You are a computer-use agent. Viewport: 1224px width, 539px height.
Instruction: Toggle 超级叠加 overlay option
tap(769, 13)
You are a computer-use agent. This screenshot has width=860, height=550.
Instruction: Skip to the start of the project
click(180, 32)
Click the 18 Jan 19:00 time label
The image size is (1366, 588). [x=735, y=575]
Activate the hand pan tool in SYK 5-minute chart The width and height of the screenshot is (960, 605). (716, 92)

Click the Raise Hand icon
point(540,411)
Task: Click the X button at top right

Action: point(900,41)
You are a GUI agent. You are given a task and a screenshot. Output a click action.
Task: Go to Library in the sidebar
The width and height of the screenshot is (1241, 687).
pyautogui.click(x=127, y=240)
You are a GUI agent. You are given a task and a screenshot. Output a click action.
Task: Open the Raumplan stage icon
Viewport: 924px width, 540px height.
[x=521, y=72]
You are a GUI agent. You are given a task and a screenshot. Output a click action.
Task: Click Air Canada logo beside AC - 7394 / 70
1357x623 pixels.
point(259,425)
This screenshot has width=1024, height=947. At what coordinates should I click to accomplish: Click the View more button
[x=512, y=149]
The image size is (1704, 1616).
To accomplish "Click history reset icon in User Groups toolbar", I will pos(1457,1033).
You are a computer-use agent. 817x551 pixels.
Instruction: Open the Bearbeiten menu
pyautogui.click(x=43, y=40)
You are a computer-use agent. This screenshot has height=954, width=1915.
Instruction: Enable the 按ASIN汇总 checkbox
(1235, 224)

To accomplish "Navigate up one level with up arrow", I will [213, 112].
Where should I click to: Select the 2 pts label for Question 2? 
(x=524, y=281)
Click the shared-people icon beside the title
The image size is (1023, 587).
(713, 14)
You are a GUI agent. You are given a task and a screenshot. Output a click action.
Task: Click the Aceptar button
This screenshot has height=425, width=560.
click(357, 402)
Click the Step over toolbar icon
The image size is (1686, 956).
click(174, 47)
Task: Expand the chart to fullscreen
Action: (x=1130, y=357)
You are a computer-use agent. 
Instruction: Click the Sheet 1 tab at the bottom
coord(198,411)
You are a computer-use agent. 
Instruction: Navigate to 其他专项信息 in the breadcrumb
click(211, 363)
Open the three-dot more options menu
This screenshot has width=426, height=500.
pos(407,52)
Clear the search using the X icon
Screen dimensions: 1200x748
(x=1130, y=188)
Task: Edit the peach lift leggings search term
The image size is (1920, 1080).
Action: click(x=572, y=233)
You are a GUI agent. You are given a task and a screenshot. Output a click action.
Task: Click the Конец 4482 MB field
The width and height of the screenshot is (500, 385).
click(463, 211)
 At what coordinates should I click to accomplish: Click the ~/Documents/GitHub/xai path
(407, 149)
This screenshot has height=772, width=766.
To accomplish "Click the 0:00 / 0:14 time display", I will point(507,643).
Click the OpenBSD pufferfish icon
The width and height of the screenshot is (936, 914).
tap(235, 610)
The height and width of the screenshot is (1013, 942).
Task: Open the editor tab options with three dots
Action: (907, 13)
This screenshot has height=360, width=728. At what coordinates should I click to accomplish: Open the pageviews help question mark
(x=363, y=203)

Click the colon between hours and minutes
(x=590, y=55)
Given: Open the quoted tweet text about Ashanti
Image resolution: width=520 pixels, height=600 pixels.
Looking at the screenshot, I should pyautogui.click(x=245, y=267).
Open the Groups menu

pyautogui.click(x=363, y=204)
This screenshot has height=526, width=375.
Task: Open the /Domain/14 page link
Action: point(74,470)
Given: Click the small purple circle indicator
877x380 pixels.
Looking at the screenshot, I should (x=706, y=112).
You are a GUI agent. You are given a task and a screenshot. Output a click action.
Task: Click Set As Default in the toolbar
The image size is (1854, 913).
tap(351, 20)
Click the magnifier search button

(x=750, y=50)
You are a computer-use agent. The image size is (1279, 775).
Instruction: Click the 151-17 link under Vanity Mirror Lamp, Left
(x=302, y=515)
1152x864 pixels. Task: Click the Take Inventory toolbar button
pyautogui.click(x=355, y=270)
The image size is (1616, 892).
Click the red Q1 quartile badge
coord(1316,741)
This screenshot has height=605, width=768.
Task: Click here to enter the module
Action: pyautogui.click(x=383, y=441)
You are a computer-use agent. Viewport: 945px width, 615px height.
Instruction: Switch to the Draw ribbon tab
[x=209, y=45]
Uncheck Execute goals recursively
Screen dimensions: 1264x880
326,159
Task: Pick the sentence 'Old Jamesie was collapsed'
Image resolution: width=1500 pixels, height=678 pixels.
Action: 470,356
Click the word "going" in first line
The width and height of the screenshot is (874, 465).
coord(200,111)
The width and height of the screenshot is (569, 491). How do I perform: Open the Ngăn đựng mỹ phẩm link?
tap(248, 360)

[BRIEF]
Write the whole listing out again, exactly as it appears above.

[RESPONSE TO THIS TASK]
You are a computer-use agent. Viewport: 1224px width, 539px height.
Instruction: Toggle 超级叠加 overlay option
tap(769, 13)
You are a computer-use agent. This screenshot has width=860, height=550.
Instruction: Skip to the start of the project
click(180, 32)
Click the 18 Jan 19:00 time label
The image size is (1366, 588). [x=735, y=575]
Activate the hand pan tool in SYK 5-minute chart The width and height of the screenshot is (960, 605). (716, 92)

Click the Raise Hand icon
point(540,411)
Task: Click the X button at top right

Action: point(900,41)
You are a GUI agent. You are given a task and a screenshot. Output a click action.
Task: Go to Library in the sidebar
The width and height of the screenshot is (1241, 687).
pyautogui.click(x=127, y=240)
You are a GUI agent. You are given a task and a screenshot. Output a click action.
Task: Open the Raumplan stage icon
Viewport: 924px width, 540px height.
[x=521, y=72]
You are a GUI agent. You are given a task and a screenshot. Output a click action.
Task: Click Air Canada logo beside AC - 7394 / 70
1357x623 pixels.
point(259,425)
This screenshot has width=1024, height=947. At what coordinates should I click to accomplish: Click the View more button
[x=512, y=149]
The image size is (1704, 1616).
To accomplish "Click history reset icon in User Groups toolbar", I will pos(1457,1033).
You are a computer-use agent. 817x551 pixels.
Instruction: Open the Bearbeiten menu
pyautogui.click(x=43, y=40)
You are a computer-use agent. This screenshot has height=954, width=1915.
Instruction: Enable the 按ASIN汇总 checkbox
(1235, 224)

To accomplish "Navigate up one level with up arrow", I will [213, 112].
Where should I click to: Select the 2 pts label for Question 2? 
(x=524, y=281)
Click the shared-people icon beside the title
The image size is (1023, 587).
(713, 14)
You are a GUI agent. You are given a task and a screenshot. Output a click action.
Task: Click the Aceptar button
This screenshot has height=425, width=560.
click(357, 402)
Click the Step over toolbar icon
The image size is (1686, 956).
click(174, 47)
Task: Expand the chart to fullscreen
Action: (x=1130, y=357)
You are a computer-use agent. 
Instruction: Click the Sheet 1 tab at the bottom
coord(198,411)
You are a computer-use agent. 
Instruction: Navigate to 其他专项信息 in the breadcrumb
click(211, 363)
Open the three-dot more options menu
This screenshot has width=426, height=500.
pos(407,52)
Clear the search using the X icon
Screen dimensions: 1200x748
(x=1130, y=188)
Task: Edit the peach lift leggings search term
The image size is (1920, 1080).
Action: click(x=572, y=233)
You are a GUI agent. You are given a task and a screenshot. Output a click action.
Task: Click the Конец 4482 MB field
The width and height of the screenshot is (500, 385).
click(463, 211)
 At what coordinates should I click to accomplish: Click the ~/Documents/GitHub/xai path
(407, 149)
This screenshot has height=772, width=766.
To accomplish "Click the 0:00 / 0:14 time display", I will point(507,643).
Click the OpenBSD pufferfish icon
The width and height of the screenshot is (936, 914).
tap(235, 610)
The height and width of the screenshot is (1013, 942).
Task: Open the editor tab options with three dots
Action: (907, 13)
This screenshot has height=360, width=728. At what coordinates should I click to accomplish: Open the pageviews help question mark
(x=363, y=203)

Click the colon between hours and minutes
(x=590, y=55)
Given: Open the quoted tweet text about Ashanti
Image resolution: width=520 pixels, height=600 pixels.
Looking at the screenshot, I should pyautogui.click(x=245, y=267).
Open the Groups menu

pyautogui.click(x=363, y=204)
This screenshot has height=526, width=375.
Task: Open the /Domain/14 page link
Action: point(74,470)
Given: Click the small purple circle indicator
877x380 pixels.
Looking at the screenshot, I should (x=706, y=112).
You are a GUI agent. You are given a task and a screenshot. Output a click action.
Task: Click Set As Default in the toolbar
The image size is (1854, 913).
tap(351, 20)
Click the magnifier search button

(x=750, y=50)
You are a computer-use agent. The image size is (1279, 775).
Instruction: Click the 151-17 link under Vanity Mirror Lamp, Left
(x=302, y=515)
1152x864 pixels. Task: Click the Take Inventory toolbar button
pyautogui.click(x=355, y=270)
The image size is (1616, 892).
Click the red Q1 quartile badge
coord(1316,741)
This screenshot has height=605, width=768.
Task: Click here to enter the module
Action: pyautogui.click(x=383, y=441)
You are a computer-use agent. Viewport: 945px width, 615px height.
Instruction: Switch to the Draw ribbon tab
[x=209, y=45]
Uncheck Execute goals recursively
Screen dimensions: 1264x880
326,159
Task: Pick the sentence 'Old Jamesie was collapsed'
Image resolution: width=1500 pixels, height=678 pixels.
Action: 470,356
Click the word "going" in first line
The width and height of the screenshot is (874, 465).
coord(200,111)
The width and height of the screenshot is (569, 491). How do I perform: Open the Ngăn đựng mỹ phẩm link?
tap(248, 360)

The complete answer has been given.